On achève bien les grévistes
Avis de fin de droits
Le brave lecteur d’Ouest-France, forcément un peu ignare, mérite qu’on lui explique comment c’est fait, le bonheur mais en mieux. La une du premier quotidien d’Ille-et-Vilaine et de Navarre s’en charge, avec quelques mots choc distillant d’insidieuses fausses évidences. Signé Paul Burel, qu’on a connu plus à gauche, l’édito du jour se truffe donc de “débordements inhérents au syndicalisme cheminot”, affectés d’un sens du “scénario syndical désespérément classique”, alors que “les esprits ont mûri” depuis 1995, et que “l’opinion est désormais plus rétive aux désagréments que les perturbations lui infligent”. À ce stade, on attend l’inévitable prise d’otage de l’usager, mais l’édito se garde de ce débordement inhérent au journalisme (trop) patronal. Quand même, les syndicats sont confrontés aux “comportements nouveaux, moins stéréotypés de jeunes militants”. Puisqu’on vous le dit : même les indécrottables archéos sont contestés par les leurs. La propaganda démocrate-chrétienne affinant sa pensée, ça continue : “les syndicats ont surtout plus de difficultés à faire passer l’argument erroné d’une mise en danger du droit de grève”. Gardien du temple médéfien, l’éditorialiste maison assène ces vérités au bon peuple : “Le temps presse. Service minimum ? Dire plutôt modernisation du secteur public avec l’urgence de remettre les choses à plat : les missions (du passé), les statuts (dépassés), les effectifs (mal placés) et le management (décalé)”* Avec ce grand plaidoyer anti-grève, la messe est dite.

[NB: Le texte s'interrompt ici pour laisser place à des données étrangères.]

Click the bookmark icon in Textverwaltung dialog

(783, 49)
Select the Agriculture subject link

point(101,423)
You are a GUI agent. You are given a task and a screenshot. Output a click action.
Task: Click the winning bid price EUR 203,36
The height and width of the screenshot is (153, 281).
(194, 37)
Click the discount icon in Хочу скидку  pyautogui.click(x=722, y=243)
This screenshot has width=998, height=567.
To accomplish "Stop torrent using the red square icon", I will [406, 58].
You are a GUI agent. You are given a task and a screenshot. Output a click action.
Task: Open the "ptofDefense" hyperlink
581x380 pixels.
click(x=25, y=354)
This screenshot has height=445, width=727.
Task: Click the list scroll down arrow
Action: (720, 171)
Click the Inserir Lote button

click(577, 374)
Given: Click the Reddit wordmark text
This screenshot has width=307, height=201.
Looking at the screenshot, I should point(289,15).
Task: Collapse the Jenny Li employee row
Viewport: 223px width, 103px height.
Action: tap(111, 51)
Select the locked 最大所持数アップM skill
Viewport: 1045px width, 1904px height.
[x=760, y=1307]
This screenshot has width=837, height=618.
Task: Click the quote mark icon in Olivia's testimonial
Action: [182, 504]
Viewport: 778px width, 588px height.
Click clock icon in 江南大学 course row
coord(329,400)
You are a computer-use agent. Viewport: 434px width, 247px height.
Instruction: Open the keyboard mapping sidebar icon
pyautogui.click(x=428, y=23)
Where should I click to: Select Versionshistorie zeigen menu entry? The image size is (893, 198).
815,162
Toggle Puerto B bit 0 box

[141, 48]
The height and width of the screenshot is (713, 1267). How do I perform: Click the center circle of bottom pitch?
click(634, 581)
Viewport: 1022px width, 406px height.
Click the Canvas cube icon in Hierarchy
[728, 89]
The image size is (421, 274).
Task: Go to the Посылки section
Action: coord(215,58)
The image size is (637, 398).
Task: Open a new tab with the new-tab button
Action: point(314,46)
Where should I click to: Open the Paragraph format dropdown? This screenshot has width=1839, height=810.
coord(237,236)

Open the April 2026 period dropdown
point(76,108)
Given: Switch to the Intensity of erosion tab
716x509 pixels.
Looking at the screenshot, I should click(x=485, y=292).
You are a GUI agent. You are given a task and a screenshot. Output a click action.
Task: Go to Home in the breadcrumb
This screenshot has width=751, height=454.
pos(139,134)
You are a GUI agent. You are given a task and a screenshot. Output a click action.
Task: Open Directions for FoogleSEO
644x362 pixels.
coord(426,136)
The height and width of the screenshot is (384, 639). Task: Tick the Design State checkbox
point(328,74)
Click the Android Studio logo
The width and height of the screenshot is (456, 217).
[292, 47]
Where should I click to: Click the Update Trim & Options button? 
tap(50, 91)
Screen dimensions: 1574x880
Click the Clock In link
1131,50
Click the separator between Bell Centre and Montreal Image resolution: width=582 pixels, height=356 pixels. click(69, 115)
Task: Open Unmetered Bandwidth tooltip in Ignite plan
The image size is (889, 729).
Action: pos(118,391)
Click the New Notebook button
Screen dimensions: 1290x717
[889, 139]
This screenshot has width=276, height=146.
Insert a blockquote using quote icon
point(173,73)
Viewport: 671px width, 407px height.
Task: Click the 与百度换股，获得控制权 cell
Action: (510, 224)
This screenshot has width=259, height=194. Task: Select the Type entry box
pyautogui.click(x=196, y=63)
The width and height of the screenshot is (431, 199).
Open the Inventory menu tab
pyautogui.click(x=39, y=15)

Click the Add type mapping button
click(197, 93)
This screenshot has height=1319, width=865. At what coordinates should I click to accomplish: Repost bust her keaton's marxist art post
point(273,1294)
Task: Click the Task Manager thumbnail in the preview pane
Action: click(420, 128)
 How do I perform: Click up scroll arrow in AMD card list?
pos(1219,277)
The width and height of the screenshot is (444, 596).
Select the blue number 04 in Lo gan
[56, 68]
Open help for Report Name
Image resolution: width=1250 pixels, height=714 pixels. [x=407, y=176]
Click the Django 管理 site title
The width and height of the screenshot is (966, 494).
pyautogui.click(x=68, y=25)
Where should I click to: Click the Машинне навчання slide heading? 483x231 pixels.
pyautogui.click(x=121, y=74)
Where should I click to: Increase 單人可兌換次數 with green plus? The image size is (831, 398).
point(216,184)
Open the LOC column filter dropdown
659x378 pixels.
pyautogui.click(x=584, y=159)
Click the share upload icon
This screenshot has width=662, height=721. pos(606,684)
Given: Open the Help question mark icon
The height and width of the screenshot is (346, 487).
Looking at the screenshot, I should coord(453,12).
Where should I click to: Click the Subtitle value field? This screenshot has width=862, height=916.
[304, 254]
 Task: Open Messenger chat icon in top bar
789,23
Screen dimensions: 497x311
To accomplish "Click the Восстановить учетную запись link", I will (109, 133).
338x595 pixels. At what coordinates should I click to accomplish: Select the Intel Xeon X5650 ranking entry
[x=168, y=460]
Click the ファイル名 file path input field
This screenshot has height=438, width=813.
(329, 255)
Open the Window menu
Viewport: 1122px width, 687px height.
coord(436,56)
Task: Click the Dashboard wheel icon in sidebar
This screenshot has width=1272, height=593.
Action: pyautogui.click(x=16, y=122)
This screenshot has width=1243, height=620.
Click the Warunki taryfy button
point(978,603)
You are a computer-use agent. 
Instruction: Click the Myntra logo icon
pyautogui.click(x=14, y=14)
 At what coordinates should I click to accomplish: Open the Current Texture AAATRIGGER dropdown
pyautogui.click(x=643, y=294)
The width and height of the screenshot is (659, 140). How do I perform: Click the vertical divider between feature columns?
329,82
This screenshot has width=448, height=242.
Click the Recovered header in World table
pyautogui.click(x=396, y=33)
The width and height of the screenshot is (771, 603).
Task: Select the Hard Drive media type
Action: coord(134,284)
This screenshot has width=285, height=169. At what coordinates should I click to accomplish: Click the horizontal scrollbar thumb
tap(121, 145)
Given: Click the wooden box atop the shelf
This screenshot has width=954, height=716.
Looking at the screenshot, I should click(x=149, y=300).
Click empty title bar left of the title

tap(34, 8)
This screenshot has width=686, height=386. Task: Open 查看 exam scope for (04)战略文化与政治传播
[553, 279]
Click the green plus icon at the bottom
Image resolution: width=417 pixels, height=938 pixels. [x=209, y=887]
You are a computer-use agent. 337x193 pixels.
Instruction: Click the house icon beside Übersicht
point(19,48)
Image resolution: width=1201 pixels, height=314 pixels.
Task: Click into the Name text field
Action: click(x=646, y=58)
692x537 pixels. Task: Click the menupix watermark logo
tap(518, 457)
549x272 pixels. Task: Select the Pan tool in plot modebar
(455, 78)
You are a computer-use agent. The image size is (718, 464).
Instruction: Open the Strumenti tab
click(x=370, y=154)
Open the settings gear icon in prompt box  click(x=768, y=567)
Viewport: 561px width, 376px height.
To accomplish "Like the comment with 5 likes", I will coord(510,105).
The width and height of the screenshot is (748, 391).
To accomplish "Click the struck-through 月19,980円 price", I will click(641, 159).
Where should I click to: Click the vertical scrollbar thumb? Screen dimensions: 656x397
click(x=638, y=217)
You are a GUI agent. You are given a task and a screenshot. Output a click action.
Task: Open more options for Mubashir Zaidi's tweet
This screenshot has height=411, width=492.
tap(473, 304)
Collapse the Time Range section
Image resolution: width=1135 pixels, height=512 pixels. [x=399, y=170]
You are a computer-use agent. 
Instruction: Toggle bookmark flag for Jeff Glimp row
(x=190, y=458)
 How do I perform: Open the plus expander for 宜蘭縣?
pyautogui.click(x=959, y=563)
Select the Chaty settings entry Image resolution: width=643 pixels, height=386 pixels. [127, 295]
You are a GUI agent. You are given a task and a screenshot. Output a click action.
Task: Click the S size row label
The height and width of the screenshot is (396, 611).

Le bon dieu François-Régis Hutin a expliqué tout ça à l’observatoire des Médias de l’Université permanente de Nantes** : “Nos journalistes n’oublient pas qu’ils sont autant de charnières au milieu du monde”. Pourvu qu’ils ne coincent pas quelqu’un en refermant la porte.
* Le 22 janvier 2004.
** Ouest-France, le 28 janvier 2004.